The others tore at the door handle and worked their barbs between the windows and their frames.

"It's me they want," the boy said.

"If we go, they follow?" Tesla said.

He nodded. Hauling him to his feet, and turning his right arm (the hand badly injured, she saw) over her shoulder, she fired one shot into the approaching mass—which hit one of the larger beasts but didn't slow it a beat—then turned her back on it and began to haul them both away.

He had directions to give.

"Down the Hill," he said.

"Why?"

"The Mall..."

Again: "Why?"

"My father...is there."

She didn't argue. She just hoped father, whoever he was, had some help to offer, because if they succeeded in outrunning the army they were going to be in no fit state to defend themselves at the end of the race.

As she turned the next corner, the boy offering muttered instructions, she heard the car's windshield shatter.

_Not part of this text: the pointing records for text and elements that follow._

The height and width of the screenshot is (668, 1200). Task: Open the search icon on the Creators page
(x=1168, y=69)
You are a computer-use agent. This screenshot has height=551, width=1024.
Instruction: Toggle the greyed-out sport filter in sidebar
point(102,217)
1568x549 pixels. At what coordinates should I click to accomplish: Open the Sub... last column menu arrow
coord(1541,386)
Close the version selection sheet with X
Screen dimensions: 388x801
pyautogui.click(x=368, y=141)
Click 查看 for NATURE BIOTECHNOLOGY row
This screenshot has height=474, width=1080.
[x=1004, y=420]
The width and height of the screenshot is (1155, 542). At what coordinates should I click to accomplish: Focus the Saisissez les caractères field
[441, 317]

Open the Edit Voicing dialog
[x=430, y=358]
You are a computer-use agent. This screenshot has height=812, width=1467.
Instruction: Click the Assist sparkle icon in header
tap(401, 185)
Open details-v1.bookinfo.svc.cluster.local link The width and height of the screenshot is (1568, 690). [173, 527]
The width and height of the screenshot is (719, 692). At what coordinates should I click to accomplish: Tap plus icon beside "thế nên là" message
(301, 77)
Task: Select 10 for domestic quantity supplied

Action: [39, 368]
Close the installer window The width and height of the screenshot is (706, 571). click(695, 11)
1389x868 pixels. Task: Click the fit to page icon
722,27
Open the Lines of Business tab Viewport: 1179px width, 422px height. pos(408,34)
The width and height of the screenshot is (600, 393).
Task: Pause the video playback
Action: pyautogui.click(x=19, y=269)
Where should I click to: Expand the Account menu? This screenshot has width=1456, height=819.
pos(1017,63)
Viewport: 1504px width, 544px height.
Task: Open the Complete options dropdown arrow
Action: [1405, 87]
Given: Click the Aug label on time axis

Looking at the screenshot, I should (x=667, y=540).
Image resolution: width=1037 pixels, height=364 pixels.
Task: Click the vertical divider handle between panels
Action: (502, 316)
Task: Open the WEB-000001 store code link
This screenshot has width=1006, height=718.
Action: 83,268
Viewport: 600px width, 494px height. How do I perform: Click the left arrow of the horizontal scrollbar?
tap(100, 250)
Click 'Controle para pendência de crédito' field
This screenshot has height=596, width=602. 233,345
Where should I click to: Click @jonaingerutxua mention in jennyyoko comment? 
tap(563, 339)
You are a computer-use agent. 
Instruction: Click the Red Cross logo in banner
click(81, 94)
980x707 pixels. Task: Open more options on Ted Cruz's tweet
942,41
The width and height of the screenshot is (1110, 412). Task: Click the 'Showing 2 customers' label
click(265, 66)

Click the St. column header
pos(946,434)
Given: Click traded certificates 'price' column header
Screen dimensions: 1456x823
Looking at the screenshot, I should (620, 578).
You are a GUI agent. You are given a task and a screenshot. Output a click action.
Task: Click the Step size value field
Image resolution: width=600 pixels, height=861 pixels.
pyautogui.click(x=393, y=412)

A short distance from the drama just played out, the Jaff and Tommy-Ray, with Jo-Beth in tow, watched Grillo fumbling for the ignition, succeeding—after some effort—in getting the car started, and driving off, throwing from the hood the terata that had shattered the windshield.

"Bastard," said Tommy-Ray.

"It doesn't matter," the Jaff said. "There's plenty more where he came from. You wait 'til the party tomorrow. Such pickings."

The creature was not quite dead; it let out a thin whine of complaint.

"What do we do with it?" Tommy-Ray wondered.

"Leave it there."

"Some roadkill," came the boy's reply. "People are going to notice."

"It won't survive the night," the Jaff replied. '"By the time the scavengers have got to it nobody'll know what the hell it was."

"What the fuck's going to eat that?" Tommy-Ray asked.

"Anything hungry enough," came the Jaff's reply. "And there's always something hungry enough. Isn't that right, Jo-Beth?" The girl said nothing. She'd given up weeping and talking. All she did was watch her brother with pitiful confusion on her face.